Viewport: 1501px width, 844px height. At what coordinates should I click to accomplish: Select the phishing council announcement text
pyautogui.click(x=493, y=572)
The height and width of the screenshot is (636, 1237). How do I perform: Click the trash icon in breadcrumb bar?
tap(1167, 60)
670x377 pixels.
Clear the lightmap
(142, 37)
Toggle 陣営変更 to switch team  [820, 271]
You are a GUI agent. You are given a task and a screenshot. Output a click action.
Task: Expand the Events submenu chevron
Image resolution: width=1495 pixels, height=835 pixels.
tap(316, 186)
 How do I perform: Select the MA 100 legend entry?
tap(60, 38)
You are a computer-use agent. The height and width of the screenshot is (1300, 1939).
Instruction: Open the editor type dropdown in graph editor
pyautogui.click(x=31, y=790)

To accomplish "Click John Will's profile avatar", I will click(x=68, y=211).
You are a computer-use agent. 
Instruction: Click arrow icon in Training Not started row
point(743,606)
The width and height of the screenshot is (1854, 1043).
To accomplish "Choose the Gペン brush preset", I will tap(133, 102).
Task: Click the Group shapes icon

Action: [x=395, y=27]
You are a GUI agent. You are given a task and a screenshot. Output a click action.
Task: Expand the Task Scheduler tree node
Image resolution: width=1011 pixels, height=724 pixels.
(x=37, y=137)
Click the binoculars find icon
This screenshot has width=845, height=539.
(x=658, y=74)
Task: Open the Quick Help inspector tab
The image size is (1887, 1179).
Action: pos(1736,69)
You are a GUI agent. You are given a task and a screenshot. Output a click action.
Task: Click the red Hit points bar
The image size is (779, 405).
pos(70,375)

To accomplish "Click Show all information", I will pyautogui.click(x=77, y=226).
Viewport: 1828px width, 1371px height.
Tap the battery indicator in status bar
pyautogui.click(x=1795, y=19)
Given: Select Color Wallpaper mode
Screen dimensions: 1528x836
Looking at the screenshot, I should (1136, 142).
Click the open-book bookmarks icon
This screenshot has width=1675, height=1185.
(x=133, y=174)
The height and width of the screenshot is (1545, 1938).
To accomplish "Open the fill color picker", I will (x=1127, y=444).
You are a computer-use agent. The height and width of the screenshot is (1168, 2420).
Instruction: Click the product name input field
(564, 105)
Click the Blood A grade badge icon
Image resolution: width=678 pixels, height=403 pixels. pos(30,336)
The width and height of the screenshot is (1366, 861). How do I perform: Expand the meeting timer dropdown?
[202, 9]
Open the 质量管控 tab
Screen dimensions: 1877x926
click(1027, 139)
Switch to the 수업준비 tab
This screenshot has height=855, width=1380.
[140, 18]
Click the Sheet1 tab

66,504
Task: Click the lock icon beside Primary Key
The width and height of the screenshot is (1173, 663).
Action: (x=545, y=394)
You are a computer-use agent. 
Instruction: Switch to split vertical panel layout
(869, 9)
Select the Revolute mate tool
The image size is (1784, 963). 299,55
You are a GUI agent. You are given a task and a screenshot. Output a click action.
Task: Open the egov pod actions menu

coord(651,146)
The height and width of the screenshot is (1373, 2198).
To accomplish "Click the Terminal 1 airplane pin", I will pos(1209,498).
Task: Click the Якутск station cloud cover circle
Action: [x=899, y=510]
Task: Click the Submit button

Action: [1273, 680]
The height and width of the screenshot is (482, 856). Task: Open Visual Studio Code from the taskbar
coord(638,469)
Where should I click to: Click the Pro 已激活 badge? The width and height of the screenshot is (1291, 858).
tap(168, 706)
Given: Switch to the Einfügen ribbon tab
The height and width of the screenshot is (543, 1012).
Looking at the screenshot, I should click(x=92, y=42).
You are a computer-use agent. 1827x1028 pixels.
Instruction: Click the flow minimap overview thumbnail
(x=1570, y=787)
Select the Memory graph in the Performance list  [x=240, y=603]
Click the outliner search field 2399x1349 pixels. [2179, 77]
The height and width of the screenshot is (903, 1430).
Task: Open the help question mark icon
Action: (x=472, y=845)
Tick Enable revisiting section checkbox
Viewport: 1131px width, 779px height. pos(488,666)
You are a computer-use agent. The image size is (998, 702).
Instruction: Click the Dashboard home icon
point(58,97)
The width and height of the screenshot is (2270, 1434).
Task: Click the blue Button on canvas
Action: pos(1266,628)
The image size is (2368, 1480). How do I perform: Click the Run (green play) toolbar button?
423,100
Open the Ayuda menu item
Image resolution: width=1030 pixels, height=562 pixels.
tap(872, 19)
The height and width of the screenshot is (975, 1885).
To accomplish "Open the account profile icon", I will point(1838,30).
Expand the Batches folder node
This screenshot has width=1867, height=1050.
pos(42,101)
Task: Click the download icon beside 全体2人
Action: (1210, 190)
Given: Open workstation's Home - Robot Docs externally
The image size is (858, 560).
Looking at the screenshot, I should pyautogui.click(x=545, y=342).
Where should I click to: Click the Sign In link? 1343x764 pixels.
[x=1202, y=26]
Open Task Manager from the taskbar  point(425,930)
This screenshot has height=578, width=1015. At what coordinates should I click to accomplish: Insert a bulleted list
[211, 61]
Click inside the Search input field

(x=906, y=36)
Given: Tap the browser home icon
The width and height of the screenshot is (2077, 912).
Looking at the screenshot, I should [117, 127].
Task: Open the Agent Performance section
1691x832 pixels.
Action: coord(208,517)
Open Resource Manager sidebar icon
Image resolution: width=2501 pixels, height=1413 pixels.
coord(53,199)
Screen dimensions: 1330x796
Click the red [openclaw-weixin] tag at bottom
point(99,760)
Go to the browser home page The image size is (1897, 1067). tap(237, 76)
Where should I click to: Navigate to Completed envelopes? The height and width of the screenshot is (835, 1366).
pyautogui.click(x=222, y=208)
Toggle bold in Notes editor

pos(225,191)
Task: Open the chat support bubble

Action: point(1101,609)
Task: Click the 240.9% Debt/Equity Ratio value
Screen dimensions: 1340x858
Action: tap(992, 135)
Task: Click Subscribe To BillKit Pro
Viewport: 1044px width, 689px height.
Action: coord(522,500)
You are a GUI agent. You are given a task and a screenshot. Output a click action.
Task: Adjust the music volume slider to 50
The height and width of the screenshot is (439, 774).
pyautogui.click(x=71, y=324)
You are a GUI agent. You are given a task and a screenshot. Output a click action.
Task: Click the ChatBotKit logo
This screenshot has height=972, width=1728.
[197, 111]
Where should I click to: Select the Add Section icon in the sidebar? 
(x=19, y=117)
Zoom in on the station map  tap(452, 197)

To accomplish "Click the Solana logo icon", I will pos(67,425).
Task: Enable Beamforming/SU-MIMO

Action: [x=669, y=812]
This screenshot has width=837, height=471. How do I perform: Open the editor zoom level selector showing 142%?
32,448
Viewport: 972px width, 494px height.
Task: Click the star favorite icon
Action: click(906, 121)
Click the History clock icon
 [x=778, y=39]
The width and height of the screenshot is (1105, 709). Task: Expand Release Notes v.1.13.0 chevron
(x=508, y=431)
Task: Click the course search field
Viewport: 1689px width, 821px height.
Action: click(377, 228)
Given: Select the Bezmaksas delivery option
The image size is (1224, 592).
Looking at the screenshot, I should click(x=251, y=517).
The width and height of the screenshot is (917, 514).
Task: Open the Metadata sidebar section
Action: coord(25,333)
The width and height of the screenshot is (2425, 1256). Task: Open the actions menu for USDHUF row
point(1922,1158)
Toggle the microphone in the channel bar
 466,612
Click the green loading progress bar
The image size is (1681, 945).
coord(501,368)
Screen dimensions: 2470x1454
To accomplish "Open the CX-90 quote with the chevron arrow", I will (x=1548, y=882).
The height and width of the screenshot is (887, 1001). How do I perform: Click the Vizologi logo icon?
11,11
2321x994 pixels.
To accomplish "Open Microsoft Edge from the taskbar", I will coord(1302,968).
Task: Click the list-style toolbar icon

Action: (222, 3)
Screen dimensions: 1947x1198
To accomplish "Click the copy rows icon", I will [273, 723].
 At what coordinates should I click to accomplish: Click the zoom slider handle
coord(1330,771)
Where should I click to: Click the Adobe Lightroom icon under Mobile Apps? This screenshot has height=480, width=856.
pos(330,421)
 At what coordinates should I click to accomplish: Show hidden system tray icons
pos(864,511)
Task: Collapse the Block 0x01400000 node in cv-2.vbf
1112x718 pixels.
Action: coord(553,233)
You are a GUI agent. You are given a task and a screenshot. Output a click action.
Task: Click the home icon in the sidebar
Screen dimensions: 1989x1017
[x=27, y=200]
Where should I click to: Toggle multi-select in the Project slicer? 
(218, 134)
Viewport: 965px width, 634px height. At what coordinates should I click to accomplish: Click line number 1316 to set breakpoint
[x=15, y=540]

* Work required
Report every line containing the string "node" in the material.

* Exercise solution
Task: Expand the Task Scheduler tree node
Expand the Batches folder node
Task: Collapse the Block 0x01400000 node in cv-2.vbf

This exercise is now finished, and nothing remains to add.